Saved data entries
::::
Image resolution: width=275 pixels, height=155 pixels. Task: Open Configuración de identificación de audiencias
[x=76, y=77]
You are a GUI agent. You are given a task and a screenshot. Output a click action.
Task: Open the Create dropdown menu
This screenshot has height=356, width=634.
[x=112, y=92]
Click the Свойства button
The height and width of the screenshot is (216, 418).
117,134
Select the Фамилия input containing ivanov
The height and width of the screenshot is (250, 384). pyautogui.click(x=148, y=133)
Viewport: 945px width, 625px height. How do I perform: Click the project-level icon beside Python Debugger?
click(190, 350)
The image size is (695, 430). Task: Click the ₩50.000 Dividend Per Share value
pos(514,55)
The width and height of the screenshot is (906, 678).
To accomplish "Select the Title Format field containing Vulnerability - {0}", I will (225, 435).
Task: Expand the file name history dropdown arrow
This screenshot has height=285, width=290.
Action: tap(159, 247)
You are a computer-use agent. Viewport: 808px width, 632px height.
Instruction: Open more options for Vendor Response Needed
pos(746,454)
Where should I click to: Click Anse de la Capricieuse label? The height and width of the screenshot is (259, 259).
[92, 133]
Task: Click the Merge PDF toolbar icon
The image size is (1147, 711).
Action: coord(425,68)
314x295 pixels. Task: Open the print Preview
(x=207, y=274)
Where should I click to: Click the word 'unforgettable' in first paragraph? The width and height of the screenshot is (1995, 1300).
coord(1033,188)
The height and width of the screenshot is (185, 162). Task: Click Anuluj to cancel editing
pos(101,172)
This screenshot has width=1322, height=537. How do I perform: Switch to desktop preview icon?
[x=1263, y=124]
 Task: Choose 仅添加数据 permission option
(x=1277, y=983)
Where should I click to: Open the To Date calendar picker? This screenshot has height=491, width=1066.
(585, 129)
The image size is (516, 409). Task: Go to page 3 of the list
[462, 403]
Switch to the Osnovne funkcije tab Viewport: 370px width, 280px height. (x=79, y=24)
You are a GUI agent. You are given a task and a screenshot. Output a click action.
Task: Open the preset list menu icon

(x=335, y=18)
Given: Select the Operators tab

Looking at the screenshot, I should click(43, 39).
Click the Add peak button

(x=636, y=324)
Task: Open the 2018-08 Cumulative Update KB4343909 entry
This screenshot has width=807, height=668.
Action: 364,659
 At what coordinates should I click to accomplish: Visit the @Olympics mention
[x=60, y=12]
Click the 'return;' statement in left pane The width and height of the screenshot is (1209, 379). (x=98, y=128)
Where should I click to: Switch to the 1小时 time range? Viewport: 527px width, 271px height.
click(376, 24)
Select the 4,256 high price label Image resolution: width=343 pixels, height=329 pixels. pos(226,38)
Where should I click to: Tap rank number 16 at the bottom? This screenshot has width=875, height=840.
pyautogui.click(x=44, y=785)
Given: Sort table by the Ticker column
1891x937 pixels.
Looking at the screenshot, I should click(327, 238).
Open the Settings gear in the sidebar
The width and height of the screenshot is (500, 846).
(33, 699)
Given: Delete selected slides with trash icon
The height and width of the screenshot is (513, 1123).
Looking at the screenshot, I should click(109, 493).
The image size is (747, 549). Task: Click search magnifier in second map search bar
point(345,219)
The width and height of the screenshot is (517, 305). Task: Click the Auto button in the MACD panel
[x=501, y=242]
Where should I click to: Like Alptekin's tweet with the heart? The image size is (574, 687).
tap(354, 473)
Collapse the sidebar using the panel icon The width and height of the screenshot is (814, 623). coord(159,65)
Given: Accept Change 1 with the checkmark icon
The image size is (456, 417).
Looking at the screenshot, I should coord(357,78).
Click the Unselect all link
::::
[DIRECTIONS] Transcribe every entry, keeping each line exactly as it reads.

[EXPECTED ANSWER]
Image resolution: width=275 pixels, height=155 pixels. Task: Open Configuración de identificación de audiencias
[x=76, y=77]
You are a GUI agent. You are given a task and a screenshot. Output a click action.
Task: Open the Create dropdown menu
This screenshot has height=356, width=634.
[x=112, y=92]
Click the Свойства button
The height and width of the screenshot is (216, 418).
117,134
Select the Фамилия input containing ivanov
The height and width of the screenshot is (250, 384). pyautogui.click(x=148, y=133)
Viewport: 945px width, 625px height. How do I perform: Click the project-level icon beside Python Debugger?
click(190, 350)
The image size is (695, 430). Task: Click the ₩50.000 Dividend Per Share value
pos(514,55)
The width and height of the screenshot is (906, 678).
To accomplish "Select the Title Format field containing Vulnerability - {0}", I will (225, 435).
Task: Expand the file name history dropdown arrow
This screenshot has height=285, width=290.
Action: tap(159, 247)
You are a computer-use agent. Viewport: 808px width, 632px height.
Instruction: Open more options for Vendor Response Needed
pos(746,454)
Where should I click to: Click Anse de la Capricieuse label? The height and width of the screenshot is (259, 259).
[92, 133]
Task: Click the Merge PDF toolbar icon
The image size is (1147, 711).
Action: coord(425,68)
314x295 pixels. Task: Open the print Preview
(x=207, y=274)
Where should I click to: Click the word 'unforgettable' in first paragraph? The width and height of the screenshot is (1995, 1300).
coord(1033,188)
The height and width of the screenshot is (185, 162). Task: Click Anuluj to cancel editing
pos(101,172)
This screenshot has width=1322, height=537. How do I perform: Switch to desktop preview icon?
[x=1263, y=124]
 Task: Choose 仅添加数据 permission option
(x=1277, y=983)
Where should I click to: Open the To Date calendar picker? This screenshot has height=491, width=1066.
(585, 129)
The image size is (516, 409). Task: Go to page 3 of the list
[462, 403]
Switch to the Osnovne funkcije tab Viewport: 370px width, 280px height. (x=79, y=24)
You are a GUI agent. You are given a task and a screenshot. Output a click action.
Task: Open the preset list menu icon

(x=335, y=18)
Given: Select the Operators tab

Looking at the screenshot, I should click(43, 39).
Click the Add peak button

(x=636, y=324)
Task: Open the 2018-08 Cumulative Update KB4343909 entry
This screenshot has width=807, height=668.
Action: 364,659
 At what coordinates should I click to accomplish: Visit the @Olympics mention
[x=60, y=12]
Click the 'return;' statement in left pane The width and height of the screenshot is (1209, 379). (x=98, y=128)
Where should I click to: Switch to the 1小时 time range? Viewport: 527px width, 271px height.
click(376, 24)
Select the 4,256 high price label Image resolution: width=343 pixels, height=329 pixels. pos(226,38)
Where should I click to: Tap rank number 16 at the bottom? This screenshot has width=875, height=840.
pyautogui.click(x=44, y=785)
Given: Sort table by the Ticker column
1891x937 pixels.
Looking at the screenshot, I should click(327, 238).
Open the Settings gear in the sidebar
The width and height of the screenshot is (500, 846).
(33, 699)
Given: Delete selected slides with trash icon
The height and width of the screenshot is (513, 1123).
Looking at the screenshot, I should click(109, 493).
The image size is (747, 549). Task: Click search magnifier in second map search bar
point(345,219)
The width and height of the screenshot is (517, 305). Task: Click the Auto button in the MACD panel
[x=501, y=242]
Where should I click to: Like Alptekin's tweet with the heart? The image size is (574, 687).
tap(354, 473)
Collapse the sidebar using the panel icon The width and height of the screenshot is (814, 623). coord(159,65)
Given: Accept Change 1 with the checkmark icon
The image size is (456, 417).
Looking at the screenshot, I should coord(357,78).
Click the Unselect all link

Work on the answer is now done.